The goal was the punctuation on a period that was thoroughly dominated by New York, which outshot Pittsburgh 13-5 in the first. Drawing four Penguins penalties, the Rangers spent 6:43 with a man advantage, essentially robbing Pittsburgh’s stars from establishing any sort of rhythm from the start of the game. Sidney Crosby, for instance, saw the ice for just 3:42 in the opening frame. Meanwhile, defensemen Rob Scuderi and Ben Lovejoy logged eight and nine minutes, respectively. With ice time distribution so lopsided, it was no wonder the Penguins had a hard time sustaining offensive zone time.
“It took a lot of momentum away from our team,” Penguins coach Mike Johnston said. “Key players couldn’t get on the ice, so certainly that was a factor.”
But then again, playing down a man has been a bit of a recurring theme for Pittsburgh lately. The Penguins, pressed up against the salary cap since the trade deadline, dressed only five defensemen in four of their last seven games of the season. “It’s difficult to play five when you lose a guy in the middle of the second period—somebody goes down with an injury, say,” Lovejoy explained before Game 1. “It is so much more difficult knowing you’re going into back-to-back games with only five defensemen.”
The Penguins limped into the postseason, nearly letting a playoff berth slip from their grasp. They secured a spot on the last day of the season, but in this first round they are without their star defenseman, Kris Letang, who suffered a concussion on March 28. His absence leaves a gaping hole on Pittsburgh’s defense, where third-pair players Brian Dumoulin and Taylor Chorney each made his postseason debut on Thursday night.
“It’s much more difficult [without Letang],” Lovejoy said before Game 1. “He is the first guy over the boards in all situations. He’s our best power play defenseman. He’s our best penalty kill defenseman ... We absolutely miss him.”
Without him, the Penguins’ defensemen have had to learn to compensate, an ongoing process that seemed to get easier as Thursday’s game progressed. That, however, had a lot to do with playing 5-on-5. When the Penguins were able to sustain pressure in their offensive zone, the game looked far more even. And when Comeau, perhaps atoning for his earlier penalty, snapped in a rebound six minutes into the second period, it was the fifth straight Pittsburgh shot on net.
“We need to be incredibly smart going through the neutral zone and getting pucks behind their 'D' so they can’t turn it over and use their speed,” Lovejoy said.
New York’s legs are, indeed, its strongest asset, and on Thursday night, it took almost no time to prove it. Just 28 seconds after the puck dropped at MSG, the Rangers showed just how impressive their breakouts can be. Coming out of their zone, defenseman Dan Girardi found winger Rick Nash on the far blue line with a clean pass. Nash fired a slapshot on Fleury, who gave up a rebound in the slot that a charging Derick Brassard banged in.

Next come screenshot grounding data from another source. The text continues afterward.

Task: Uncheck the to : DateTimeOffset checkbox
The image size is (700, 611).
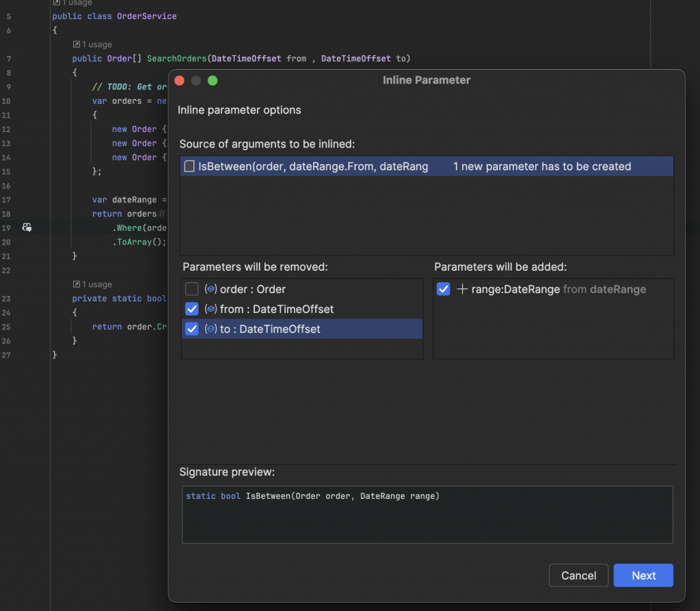Action: 192,329
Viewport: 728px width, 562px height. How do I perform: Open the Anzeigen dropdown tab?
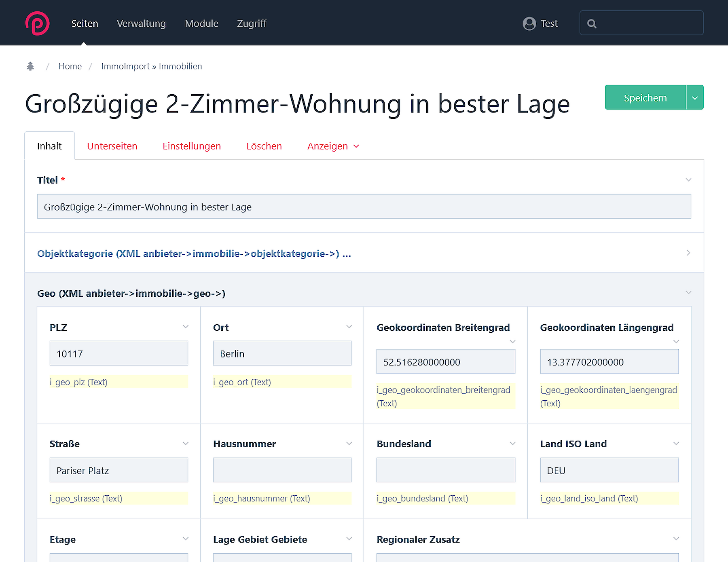333,146
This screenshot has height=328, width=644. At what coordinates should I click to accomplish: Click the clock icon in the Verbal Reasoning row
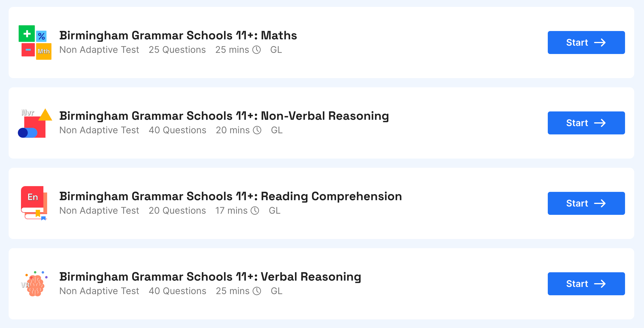257,291
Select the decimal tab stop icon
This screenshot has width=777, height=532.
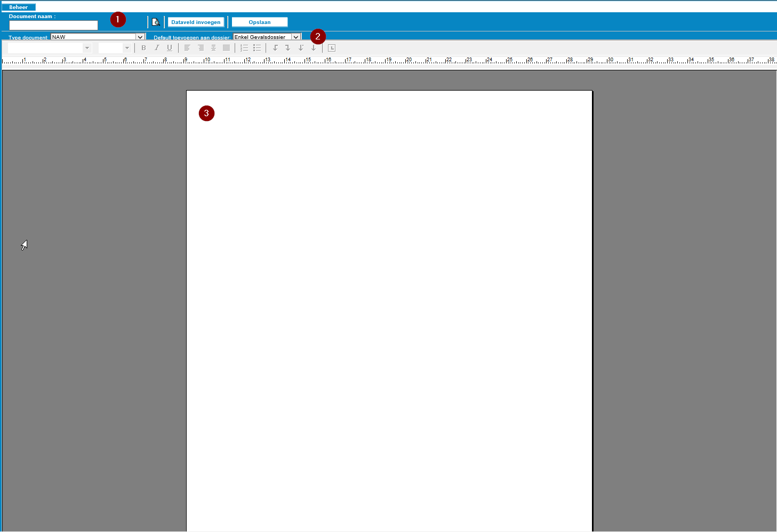tap(301, 48)
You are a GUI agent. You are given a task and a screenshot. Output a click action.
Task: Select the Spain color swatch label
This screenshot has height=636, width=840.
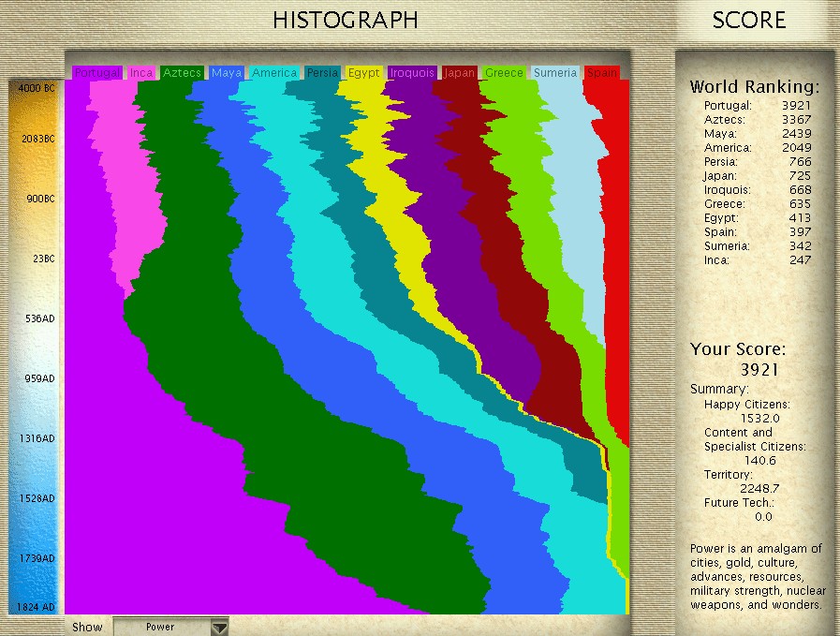(x=602, y=72)
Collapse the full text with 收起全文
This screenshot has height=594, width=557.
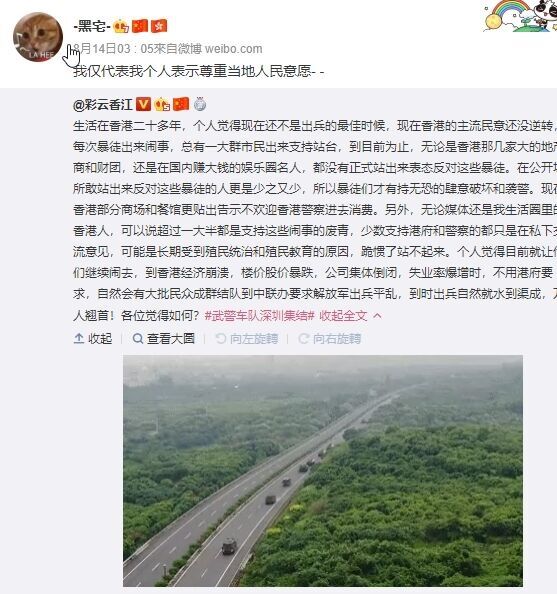coord(344,316)
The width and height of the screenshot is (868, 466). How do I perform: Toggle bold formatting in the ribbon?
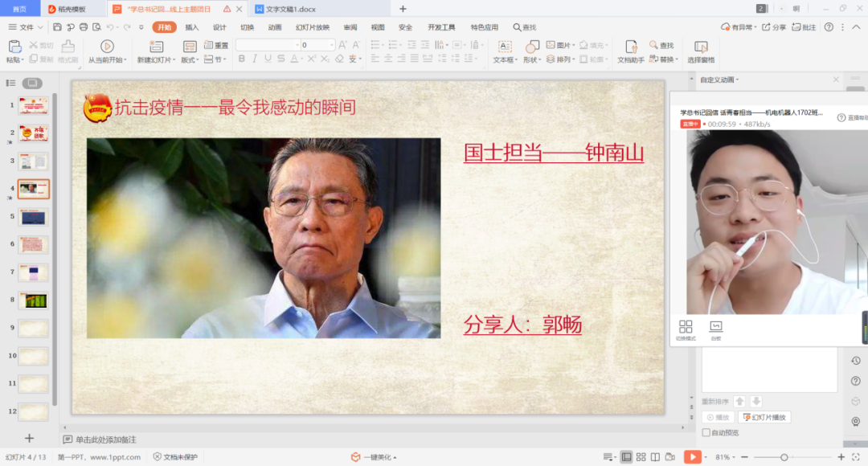(x=241, y=59)
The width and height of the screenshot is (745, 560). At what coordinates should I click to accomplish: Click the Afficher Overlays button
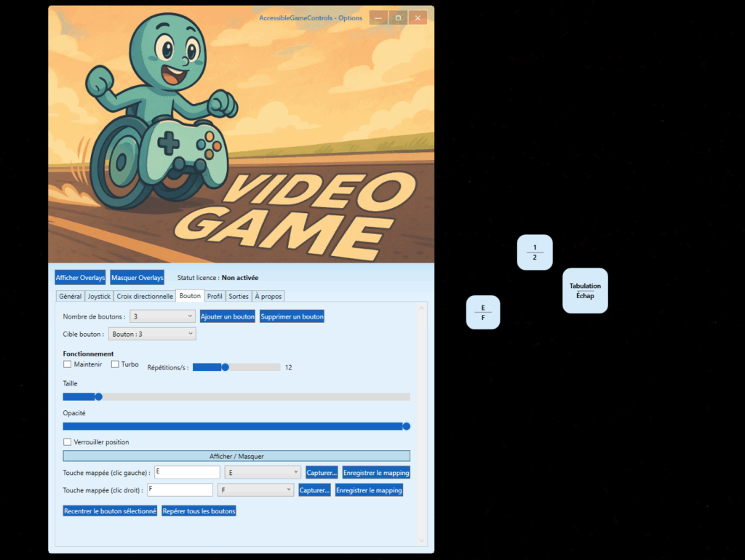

Compared to the New York Rangers from a year ago, coach Alain Vigneault noted: “I think the young players that we have gave us a little more speed, a little quicker on the transition. Both teams defend real well … [but] this one here might be a little quicker on going from defense into offense.”
The Rangers’ excellent transition game has propelled them to a Presidents’ Trophy already, and has made them the early favorite to come out of the East—if not win the Stanley Cup. They’ll have an easy time of this first-round series if the Penguins do not settle in, display more discipline and win the battles to sustain pressure. Should that be the case, then “transition” will be a hot word in Pittsburgh to come.